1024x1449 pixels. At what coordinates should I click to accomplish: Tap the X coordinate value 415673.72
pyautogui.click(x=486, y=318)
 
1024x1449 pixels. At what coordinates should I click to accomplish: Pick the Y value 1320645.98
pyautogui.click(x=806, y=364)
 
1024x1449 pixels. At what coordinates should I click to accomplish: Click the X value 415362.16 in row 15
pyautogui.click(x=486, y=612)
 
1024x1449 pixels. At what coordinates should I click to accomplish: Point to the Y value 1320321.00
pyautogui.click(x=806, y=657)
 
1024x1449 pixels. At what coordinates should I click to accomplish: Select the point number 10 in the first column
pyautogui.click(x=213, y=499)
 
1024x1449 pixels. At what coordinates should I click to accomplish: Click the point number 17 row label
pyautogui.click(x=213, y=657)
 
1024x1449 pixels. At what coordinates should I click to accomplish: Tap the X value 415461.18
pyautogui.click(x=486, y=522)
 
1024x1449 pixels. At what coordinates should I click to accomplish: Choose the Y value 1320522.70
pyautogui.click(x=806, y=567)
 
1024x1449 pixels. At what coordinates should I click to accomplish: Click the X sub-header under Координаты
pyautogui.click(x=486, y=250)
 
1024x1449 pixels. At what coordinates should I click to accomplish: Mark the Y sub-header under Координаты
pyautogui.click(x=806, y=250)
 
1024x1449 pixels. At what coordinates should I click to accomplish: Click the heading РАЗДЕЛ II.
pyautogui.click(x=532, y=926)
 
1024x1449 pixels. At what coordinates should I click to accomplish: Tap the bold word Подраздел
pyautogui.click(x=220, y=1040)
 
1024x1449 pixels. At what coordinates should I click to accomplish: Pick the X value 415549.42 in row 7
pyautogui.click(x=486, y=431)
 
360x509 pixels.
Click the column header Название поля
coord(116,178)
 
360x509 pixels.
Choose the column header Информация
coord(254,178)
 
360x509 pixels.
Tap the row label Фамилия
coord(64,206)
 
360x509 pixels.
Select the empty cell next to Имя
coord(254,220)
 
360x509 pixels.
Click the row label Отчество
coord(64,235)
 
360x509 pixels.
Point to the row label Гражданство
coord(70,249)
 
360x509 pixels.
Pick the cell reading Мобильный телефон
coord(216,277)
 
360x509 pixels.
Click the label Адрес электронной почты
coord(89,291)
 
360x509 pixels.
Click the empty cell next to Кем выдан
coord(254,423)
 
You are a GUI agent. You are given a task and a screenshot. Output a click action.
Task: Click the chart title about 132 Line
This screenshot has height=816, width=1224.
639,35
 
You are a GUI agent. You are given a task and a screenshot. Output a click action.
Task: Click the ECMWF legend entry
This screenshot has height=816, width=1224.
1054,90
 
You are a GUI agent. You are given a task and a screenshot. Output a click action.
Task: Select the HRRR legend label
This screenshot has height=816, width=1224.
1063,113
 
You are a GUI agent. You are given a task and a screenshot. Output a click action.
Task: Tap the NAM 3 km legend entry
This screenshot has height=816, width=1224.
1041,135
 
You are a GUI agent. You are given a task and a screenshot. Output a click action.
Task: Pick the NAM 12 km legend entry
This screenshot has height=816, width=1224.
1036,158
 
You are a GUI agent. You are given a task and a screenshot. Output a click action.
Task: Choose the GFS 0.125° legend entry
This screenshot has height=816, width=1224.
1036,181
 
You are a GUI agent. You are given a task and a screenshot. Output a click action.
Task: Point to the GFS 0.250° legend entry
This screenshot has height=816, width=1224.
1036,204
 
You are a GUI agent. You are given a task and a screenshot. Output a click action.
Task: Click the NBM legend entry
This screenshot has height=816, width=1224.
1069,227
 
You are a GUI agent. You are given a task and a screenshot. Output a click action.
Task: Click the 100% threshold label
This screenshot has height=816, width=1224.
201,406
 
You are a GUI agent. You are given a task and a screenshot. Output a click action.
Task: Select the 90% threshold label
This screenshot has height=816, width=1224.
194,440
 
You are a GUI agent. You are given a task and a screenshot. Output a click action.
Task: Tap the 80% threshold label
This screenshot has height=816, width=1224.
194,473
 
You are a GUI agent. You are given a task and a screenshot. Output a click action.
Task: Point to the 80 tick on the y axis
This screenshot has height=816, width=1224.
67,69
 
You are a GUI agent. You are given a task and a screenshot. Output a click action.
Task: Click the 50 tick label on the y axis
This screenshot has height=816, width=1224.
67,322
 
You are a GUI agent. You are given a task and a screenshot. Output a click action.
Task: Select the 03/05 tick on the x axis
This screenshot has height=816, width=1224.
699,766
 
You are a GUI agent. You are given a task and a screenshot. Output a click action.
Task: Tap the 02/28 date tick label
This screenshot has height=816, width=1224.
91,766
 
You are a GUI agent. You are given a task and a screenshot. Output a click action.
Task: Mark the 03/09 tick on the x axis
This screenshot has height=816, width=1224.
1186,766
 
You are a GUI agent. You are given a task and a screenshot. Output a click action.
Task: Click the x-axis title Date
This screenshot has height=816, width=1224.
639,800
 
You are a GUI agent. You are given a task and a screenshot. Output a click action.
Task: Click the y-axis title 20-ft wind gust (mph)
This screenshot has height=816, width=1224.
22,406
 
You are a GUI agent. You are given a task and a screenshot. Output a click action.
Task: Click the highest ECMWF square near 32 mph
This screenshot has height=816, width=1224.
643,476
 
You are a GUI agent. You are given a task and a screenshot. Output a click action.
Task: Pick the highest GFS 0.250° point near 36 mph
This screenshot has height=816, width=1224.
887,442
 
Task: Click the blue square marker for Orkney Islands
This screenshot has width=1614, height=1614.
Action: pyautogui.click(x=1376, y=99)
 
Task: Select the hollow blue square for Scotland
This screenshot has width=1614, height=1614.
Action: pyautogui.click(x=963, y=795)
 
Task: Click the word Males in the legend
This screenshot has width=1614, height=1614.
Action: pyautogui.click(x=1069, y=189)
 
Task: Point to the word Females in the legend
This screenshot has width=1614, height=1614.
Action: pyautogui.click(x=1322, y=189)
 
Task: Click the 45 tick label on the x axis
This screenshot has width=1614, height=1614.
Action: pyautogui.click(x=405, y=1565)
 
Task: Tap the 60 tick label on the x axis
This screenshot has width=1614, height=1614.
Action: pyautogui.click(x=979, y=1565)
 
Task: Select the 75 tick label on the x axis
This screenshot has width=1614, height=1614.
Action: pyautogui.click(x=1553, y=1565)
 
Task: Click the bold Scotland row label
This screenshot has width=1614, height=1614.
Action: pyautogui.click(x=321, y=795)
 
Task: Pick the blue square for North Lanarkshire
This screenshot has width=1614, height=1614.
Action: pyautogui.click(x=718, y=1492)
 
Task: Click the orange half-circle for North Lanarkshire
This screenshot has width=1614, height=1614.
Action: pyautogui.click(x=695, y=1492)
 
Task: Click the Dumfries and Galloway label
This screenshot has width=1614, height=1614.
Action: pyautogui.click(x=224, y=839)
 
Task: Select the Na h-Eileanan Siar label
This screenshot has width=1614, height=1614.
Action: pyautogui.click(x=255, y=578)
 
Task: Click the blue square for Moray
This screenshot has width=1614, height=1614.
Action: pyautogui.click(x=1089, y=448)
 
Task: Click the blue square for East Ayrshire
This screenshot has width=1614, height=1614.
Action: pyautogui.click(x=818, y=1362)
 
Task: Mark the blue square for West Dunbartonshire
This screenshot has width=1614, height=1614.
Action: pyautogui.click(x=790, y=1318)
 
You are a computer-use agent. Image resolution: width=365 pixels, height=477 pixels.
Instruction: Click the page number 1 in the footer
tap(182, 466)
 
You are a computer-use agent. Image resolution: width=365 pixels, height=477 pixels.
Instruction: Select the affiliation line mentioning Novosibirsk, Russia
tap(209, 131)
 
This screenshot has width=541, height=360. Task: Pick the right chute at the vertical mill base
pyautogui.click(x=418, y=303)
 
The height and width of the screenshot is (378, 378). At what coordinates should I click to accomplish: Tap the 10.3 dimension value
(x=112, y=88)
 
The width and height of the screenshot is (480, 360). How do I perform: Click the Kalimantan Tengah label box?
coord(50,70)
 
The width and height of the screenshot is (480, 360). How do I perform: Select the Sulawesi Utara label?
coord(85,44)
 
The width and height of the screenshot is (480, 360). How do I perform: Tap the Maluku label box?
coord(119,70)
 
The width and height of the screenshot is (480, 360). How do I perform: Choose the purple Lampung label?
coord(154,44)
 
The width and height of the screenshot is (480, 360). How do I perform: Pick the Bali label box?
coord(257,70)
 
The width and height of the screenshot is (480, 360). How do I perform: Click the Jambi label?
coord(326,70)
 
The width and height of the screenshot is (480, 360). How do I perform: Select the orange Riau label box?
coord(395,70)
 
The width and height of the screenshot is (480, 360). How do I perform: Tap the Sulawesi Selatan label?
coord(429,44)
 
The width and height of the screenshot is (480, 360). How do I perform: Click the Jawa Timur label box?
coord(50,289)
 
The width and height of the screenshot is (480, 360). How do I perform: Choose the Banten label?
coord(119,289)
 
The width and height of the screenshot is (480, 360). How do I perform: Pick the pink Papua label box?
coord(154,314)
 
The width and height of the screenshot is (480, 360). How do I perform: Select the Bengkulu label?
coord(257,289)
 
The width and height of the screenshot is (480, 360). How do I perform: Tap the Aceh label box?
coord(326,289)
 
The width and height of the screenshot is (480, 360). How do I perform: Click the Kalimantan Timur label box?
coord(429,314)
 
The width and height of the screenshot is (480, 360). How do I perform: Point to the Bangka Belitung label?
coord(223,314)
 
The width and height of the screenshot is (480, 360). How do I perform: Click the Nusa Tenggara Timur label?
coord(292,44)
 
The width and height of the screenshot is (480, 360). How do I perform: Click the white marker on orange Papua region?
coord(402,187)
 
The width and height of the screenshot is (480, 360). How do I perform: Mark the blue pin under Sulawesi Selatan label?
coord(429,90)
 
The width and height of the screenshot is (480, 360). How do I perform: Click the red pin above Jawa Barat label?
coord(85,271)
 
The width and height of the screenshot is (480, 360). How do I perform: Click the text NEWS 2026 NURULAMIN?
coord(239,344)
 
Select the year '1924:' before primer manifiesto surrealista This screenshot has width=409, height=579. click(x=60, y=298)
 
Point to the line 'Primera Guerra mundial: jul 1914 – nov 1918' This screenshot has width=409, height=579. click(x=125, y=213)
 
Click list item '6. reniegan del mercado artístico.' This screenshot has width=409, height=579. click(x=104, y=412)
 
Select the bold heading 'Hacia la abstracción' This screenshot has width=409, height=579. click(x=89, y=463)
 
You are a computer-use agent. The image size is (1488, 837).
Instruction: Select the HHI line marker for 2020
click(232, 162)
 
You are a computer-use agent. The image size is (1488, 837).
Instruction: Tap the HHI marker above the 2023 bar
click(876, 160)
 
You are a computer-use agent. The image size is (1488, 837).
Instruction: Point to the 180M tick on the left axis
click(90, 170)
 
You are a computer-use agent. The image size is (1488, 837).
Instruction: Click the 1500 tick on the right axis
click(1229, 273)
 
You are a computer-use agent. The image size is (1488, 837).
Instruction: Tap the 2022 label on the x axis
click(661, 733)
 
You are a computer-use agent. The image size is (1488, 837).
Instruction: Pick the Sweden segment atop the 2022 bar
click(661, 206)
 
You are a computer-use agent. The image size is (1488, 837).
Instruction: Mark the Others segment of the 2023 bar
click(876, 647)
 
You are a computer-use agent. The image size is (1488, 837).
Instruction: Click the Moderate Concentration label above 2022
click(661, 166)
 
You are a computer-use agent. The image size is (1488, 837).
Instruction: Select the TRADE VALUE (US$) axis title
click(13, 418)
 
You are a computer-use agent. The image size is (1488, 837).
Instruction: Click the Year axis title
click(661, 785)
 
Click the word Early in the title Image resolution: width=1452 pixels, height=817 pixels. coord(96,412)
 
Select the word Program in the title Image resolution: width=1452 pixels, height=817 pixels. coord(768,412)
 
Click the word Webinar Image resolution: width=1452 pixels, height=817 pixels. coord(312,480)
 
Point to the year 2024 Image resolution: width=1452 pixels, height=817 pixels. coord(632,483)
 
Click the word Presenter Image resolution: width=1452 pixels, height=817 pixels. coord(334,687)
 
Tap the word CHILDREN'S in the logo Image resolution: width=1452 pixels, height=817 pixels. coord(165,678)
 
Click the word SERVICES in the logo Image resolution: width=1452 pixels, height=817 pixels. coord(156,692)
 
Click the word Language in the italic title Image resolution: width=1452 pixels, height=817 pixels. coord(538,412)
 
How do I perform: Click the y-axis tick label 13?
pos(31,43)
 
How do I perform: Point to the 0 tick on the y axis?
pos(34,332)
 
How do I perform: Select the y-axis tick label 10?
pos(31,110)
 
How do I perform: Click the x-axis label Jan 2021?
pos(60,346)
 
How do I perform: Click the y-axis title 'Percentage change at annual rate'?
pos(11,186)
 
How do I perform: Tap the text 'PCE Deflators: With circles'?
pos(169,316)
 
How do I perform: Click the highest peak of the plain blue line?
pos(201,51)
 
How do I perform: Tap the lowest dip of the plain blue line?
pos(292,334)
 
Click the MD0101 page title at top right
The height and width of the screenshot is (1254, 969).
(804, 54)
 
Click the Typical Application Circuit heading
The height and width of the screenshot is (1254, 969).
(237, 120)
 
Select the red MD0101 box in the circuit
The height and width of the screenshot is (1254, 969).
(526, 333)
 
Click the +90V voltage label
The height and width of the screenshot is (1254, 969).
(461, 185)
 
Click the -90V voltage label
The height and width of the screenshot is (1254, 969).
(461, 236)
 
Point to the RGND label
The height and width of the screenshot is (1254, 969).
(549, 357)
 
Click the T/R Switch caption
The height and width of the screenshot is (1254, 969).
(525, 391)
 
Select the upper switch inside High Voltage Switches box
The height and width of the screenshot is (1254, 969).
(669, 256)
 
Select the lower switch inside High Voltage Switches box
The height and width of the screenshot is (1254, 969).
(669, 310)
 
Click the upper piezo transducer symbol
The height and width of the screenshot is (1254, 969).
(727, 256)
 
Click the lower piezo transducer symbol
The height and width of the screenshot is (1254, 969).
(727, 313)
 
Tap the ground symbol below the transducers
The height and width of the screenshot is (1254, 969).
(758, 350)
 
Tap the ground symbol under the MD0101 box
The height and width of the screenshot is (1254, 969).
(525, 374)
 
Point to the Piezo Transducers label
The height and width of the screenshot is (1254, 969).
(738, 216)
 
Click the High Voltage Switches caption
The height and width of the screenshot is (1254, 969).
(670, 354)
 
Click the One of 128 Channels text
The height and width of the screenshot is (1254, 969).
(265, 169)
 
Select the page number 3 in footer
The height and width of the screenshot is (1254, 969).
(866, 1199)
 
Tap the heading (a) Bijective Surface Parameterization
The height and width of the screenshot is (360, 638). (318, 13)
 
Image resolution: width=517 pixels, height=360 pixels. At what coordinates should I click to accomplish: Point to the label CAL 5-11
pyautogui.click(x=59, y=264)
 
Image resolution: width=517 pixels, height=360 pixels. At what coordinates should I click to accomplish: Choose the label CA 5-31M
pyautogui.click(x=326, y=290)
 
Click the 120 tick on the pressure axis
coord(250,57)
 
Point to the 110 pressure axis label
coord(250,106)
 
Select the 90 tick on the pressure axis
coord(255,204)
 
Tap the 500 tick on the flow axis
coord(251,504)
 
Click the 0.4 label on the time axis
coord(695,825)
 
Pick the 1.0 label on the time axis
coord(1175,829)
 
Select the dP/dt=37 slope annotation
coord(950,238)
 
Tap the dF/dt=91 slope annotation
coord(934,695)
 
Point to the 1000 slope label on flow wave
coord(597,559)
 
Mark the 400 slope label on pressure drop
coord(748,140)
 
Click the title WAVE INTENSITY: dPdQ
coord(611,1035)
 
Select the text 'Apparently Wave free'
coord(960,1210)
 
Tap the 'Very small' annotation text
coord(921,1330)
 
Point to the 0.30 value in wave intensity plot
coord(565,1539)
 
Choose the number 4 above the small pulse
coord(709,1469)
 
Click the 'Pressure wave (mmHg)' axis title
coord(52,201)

┄┄┄┄┄┄

Written task: Render the records from the line containing "Point to the line" up to and including the line containing "click(232, 162)" as a JSON list of strings, with one string per line and blank lines omitted.

Problem solution:
[
  "Point to the line 'Primera Guerra mundial: jul 1914 – nov 1918' This screenshot has width=409, height=579. click(x=125, y=213)",
  "Click list item '6. reniegan del mercado artístico.' This screenshot has width=409, height=579. click(x=104, y=412)",
  "Select the bold heading 'Hacia la abstracción' This screenshot has width=409, height=579. click(x=89, y=463)",
  "You are a computer-use agent. The image size is (1488, 837).",
  "Instruction: Select the HHI line marker for 2020",
  "click(232, 162)"
]